**THE EXERCISE:**
Pull out everything from the start of the entries down through the line containing "The width and height of the screenshot is (901, 769).", and reproduce those lines word for word.

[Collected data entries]
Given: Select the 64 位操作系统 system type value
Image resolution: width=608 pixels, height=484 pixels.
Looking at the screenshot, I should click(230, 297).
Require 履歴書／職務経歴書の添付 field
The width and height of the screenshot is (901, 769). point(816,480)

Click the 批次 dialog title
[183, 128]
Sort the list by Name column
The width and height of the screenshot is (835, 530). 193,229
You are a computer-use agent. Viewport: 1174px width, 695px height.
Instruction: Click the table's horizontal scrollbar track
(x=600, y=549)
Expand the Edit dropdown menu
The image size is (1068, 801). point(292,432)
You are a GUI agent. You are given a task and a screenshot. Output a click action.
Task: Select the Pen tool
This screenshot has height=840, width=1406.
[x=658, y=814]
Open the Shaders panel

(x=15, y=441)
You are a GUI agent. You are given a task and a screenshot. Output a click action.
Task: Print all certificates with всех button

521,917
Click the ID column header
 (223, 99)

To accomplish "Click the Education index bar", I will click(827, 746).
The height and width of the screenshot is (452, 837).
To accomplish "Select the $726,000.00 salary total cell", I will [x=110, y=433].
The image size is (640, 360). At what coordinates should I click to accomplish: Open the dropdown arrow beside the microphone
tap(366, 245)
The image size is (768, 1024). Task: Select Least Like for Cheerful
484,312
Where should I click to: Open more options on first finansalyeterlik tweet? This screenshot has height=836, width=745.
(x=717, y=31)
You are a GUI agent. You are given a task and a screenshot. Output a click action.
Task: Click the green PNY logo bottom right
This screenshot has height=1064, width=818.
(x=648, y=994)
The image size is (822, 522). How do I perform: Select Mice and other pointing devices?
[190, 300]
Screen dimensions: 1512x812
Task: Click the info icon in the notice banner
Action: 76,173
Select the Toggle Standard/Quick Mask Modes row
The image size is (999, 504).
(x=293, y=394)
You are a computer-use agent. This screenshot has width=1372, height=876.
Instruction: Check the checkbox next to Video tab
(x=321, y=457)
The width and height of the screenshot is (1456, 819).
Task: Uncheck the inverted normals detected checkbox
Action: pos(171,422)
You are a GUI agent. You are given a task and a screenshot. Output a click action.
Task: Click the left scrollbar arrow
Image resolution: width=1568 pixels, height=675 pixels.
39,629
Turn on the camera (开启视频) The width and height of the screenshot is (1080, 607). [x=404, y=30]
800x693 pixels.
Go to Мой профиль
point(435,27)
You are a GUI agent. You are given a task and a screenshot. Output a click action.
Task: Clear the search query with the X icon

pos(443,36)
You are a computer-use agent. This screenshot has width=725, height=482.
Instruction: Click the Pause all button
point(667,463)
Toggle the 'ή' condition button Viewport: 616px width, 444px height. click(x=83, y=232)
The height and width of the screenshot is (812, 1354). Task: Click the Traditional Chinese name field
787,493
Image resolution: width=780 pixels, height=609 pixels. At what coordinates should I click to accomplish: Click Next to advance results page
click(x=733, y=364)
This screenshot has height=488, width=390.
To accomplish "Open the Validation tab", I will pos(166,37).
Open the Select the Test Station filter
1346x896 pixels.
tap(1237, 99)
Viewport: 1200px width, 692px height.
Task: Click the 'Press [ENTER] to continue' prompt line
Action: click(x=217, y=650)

**FINISHED ANSWER:**
Given: Select the 64 位操作系统 system type value
Image resolution: width=608 pixels, height=484 pixels.
Looking at the screenshot, I should click(230, 297).
Require 履歴書／職務経歴書の添付 field
The width and height of the screenshot is (901, 769). point(816,480)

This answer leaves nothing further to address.